Activity >> Extract precisely the lines that run from the line containing "The image size is (316, 254)." to the end of the records below, with both ends included and pictures omitted.
(Data for processing begins)
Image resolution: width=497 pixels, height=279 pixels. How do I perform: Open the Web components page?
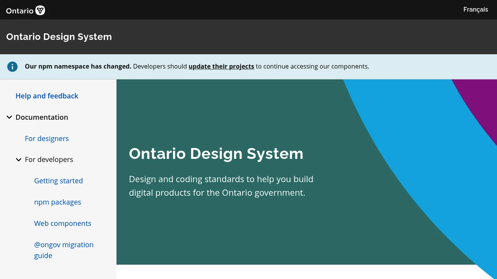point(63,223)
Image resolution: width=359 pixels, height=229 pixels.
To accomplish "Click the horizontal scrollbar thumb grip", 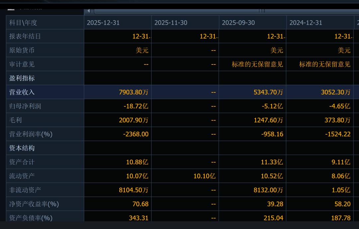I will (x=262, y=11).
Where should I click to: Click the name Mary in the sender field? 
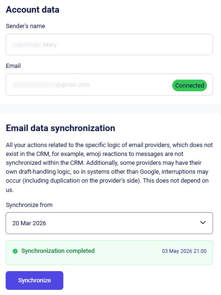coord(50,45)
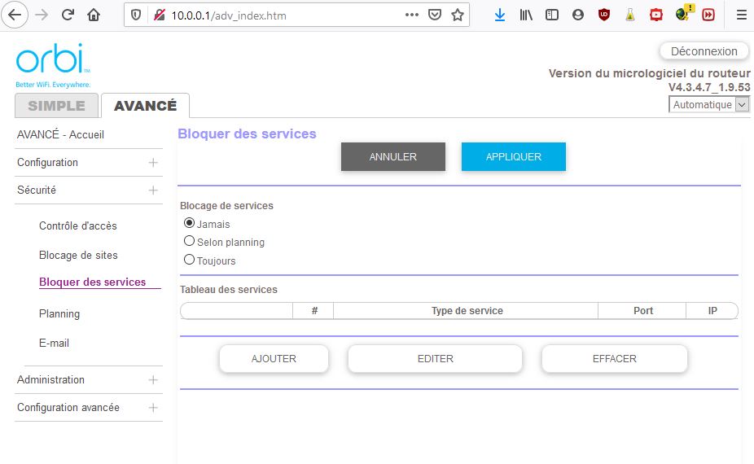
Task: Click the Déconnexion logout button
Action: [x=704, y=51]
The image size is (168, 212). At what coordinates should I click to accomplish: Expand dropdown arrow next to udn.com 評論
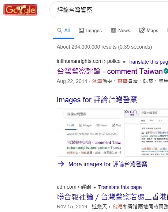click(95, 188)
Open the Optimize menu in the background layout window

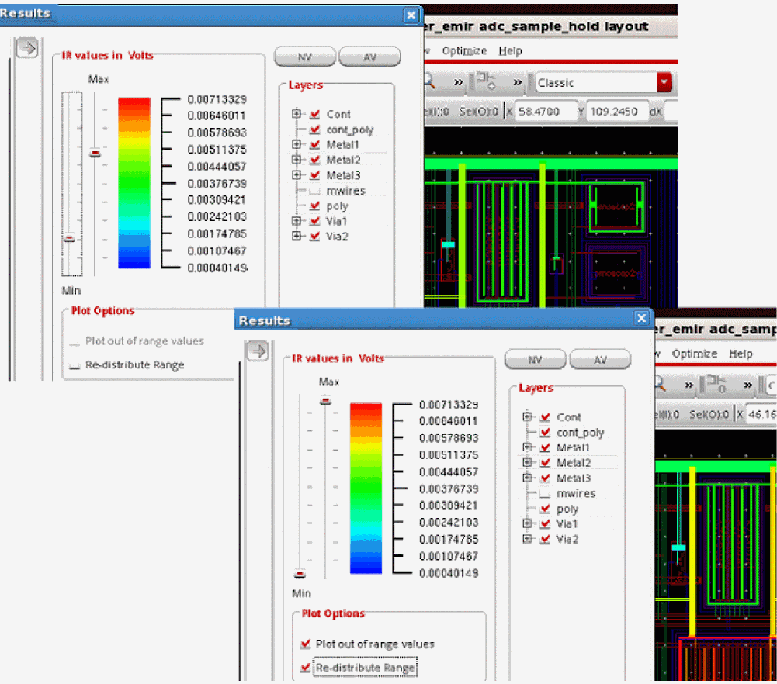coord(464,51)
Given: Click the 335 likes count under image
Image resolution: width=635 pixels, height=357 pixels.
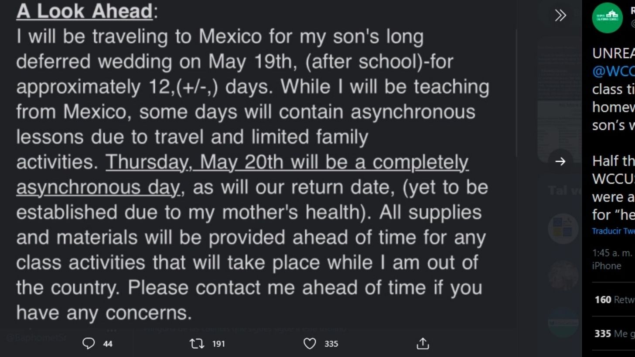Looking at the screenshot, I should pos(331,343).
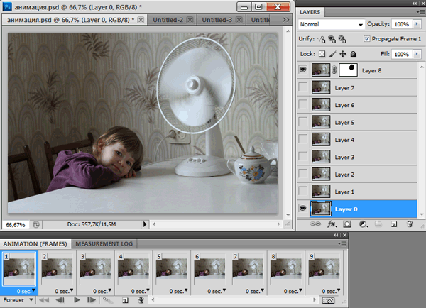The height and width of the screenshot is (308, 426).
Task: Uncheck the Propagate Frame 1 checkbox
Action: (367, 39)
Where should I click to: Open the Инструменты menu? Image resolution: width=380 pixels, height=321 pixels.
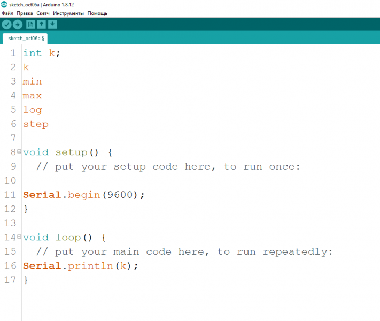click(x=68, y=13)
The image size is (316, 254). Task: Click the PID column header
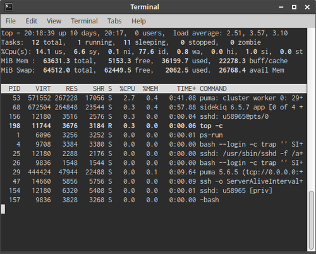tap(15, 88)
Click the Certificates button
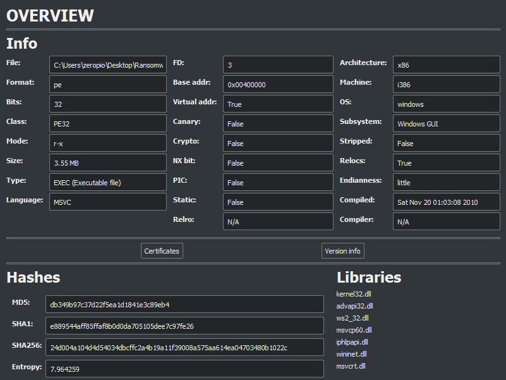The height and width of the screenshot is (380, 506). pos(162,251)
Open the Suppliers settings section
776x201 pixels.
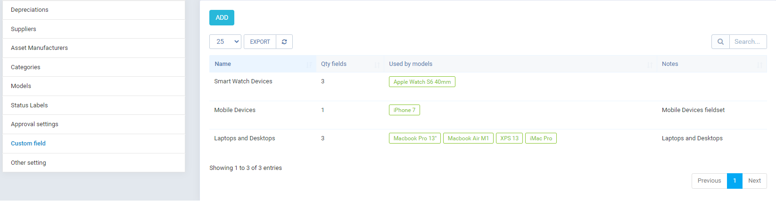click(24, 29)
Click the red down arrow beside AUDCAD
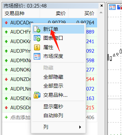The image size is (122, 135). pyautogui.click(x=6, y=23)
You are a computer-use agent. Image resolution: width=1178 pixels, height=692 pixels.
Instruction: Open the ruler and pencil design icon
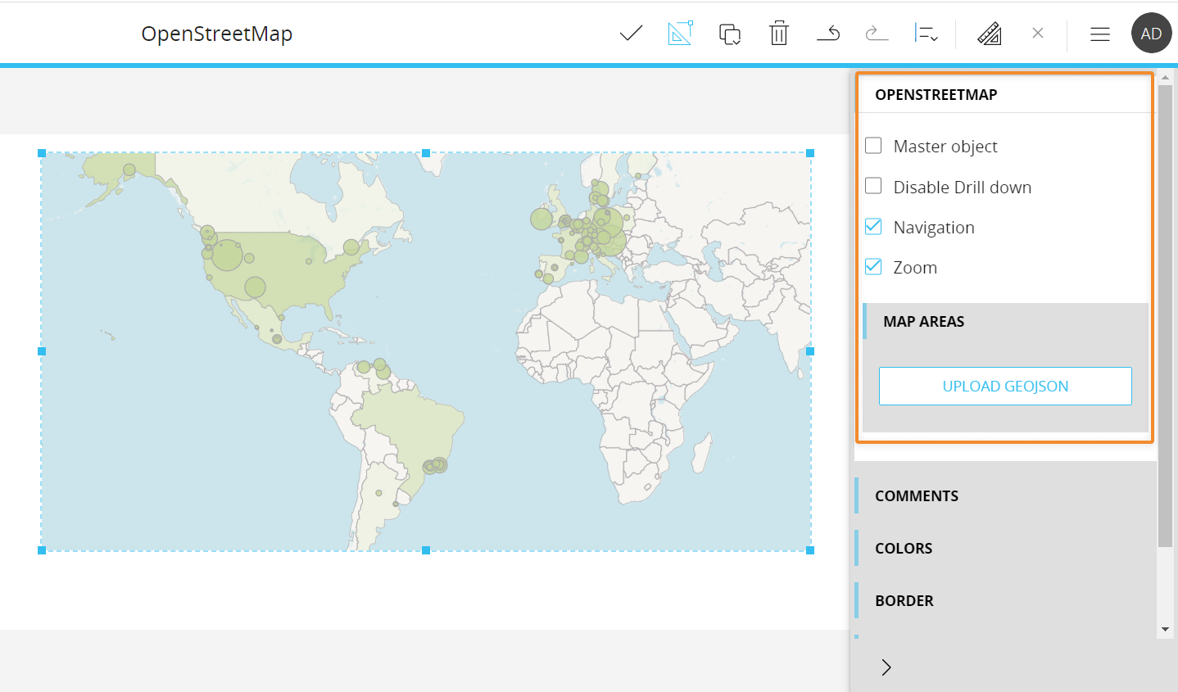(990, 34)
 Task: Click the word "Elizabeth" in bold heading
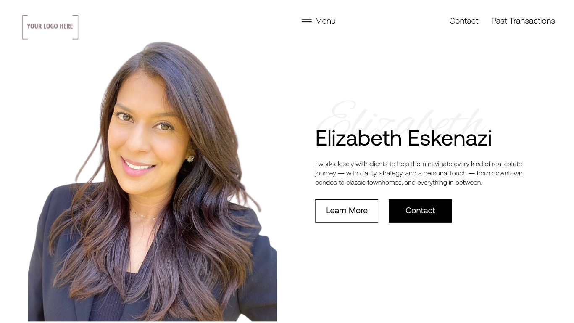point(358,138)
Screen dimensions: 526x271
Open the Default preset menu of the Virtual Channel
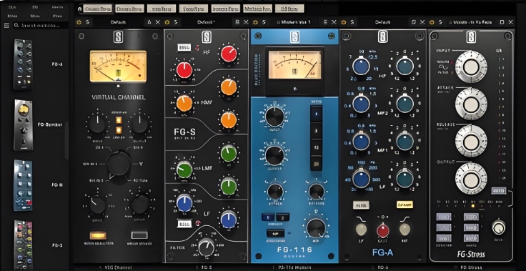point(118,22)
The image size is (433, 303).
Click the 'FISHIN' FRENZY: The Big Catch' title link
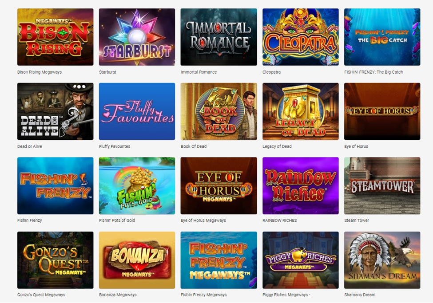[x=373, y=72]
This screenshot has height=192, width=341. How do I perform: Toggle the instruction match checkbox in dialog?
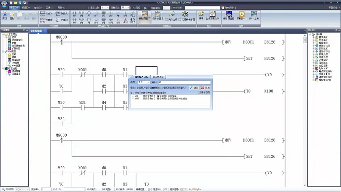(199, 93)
(Data for processing ends)
Exercise result >>
The image size is (316, 254). Task: Click the PID column header
tap(15, 88)
Click the Certificates button
The height and width of the screenshot is (380, 506). pos(162,251)
Open the Suppliers settings section
776x201 pixels.
click(24, 29)
Click the red down arrow beside AUDCAD
The image size is (122, 135). pyautogui.click(x=6, y=23)
You are a computer-use agent. Image resolution: width=1178 pixels, height=692 pixels.
Instruction: Open the ruler and pencil design icon
(990, 34)
 Task: Click the word "Elizabeth" in bold heading
point(358,138)
Screen dimensions: 526x271
Open the Default preset menu of the Virtual Channel
point(118,22)
The image size is (433, 303).
Click the 'FISHIN' FRENZY: The Big Catch' title link
[x=373, y=72]
This screenshot has height=192, width=341. How do I perform: Toggle the instruction match checkbox in dialog?
(199, 93)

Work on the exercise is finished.